Vernon: I didn’t really have a lot of tools to work with. I had one guitar, a baritone guitar that I used for the bass parts, a bass drum, a snare drum, a horn, my reverb pedals, that was pretty much it. But I think what allowed me to take it to that other place with the songs was again the allotted space that I had to work on the record, physical and mental. I had an opportunity to really just hear what I wanted and then to express it. The second track that has the big choir thing at the beginning, that’s because I’ve always wanted to do some spooky boys choir beautiful shit on one of my songs. It wasn’t like I wrote it down, I just sat down in front of the mic and sang a bunch of times in a row and then layered it and intensely edited. I would just sing a melody for like eight seconds, stop recording, and then sing on top of it over and over and then I would extend the melody the fourth of fifth time and go back on top of that. It was a whole new idea creatively for me because it wasn’t so linear. It wasn’t, “Let’s write four chords to a verse and two chords to a chorus and call it good,” which is what I grew up doing. I like a lot of different kinds of music and get inspired by different colors and moods, I allowed myself to use those influences for the first time on this record.

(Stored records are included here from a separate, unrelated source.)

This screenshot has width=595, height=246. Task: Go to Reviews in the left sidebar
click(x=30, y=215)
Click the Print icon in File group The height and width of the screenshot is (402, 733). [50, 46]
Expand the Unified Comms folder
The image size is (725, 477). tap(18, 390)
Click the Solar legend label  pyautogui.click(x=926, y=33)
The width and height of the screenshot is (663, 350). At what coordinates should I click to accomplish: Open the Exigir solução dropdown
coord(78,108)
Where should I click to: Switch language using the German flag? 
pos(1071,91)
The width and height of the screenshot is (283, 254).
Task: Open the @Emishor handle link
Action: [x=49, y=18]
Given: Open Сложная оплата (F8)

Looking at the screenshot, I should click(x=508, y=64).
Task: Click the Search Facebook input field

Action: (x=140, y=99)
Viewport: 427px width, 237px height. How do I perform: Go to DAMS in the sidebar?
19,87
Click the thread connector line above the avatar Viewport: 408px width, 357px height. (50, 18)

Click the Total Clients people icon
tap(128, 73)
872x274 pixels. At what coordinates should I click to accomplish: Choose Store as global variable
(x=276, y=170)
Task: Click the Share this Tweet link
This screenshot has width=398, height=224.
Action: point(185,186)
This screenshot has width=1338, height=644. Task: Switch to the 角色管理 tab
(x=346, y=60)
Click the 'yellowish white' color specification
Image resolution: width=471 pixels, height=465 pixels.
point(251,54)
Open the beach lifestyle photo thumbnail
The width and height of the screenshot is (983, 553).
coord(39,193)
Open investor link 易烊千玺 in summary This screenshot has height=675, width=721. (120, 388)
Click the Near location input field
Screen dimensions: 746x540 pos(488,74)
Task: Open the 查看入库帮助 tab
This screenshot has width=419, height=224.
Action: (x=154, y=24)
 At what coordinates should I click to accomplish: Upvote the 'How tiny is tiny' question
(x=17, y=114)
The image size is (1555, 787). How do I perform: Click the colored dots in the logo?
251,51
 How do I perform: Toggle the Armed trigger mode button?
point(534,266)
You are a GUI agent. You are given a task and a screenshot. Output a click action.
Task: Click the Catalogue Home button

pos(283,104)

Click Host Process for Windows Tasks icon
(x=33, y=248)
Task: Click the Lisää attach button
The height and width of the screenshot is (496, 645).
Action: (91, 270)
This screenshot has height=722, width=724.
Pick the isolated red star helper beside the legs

Reveille: The lyrics on this record are also something that really stands out to me. In songs like “re: Stacks” you manage to do a lot of heavy emotional lifting without using very many words. What was your lyric writing process for the album?
Vernon: I’ve always found deeper and more expressive lyrical meaning in sort of subconscious stuff. I’m a relatively simple person and I’m a little bit of an imitator, if I listen to Springsteen for two weeks I’ll end up trying to write like him. So throughout high school, college, I was always writing lyrics and some of my favorites would be those that told a story more directly. But even what I thought was my best stuff I would compare against something else and feel like, ‘oh this is B- Dylan or B- Neil Young.’ With this record I just started playing the guitar and humming melodies and sounds that eventually turned into words. I didn’t even really know where it was going. I was going back and finding amazing things that meant something to me using that process. I was able to access deeper, darker and even happier shit just by this sort of subconscious way of doing it. I think it’s enabled me to get at something that’s not only more interesting to the listener but that I can also get lost in deeper as well. It’s definitely different than sitting down and writing a song with an agenda like, ‘this song is going to be about cocaine’ or whatever.
Reveille: Obviously a lot has already happened for you just in the four months since you self-released the album. But looking ahead do you have any specific goals for the next year? With so much already happening what would be success in your eyes for this record?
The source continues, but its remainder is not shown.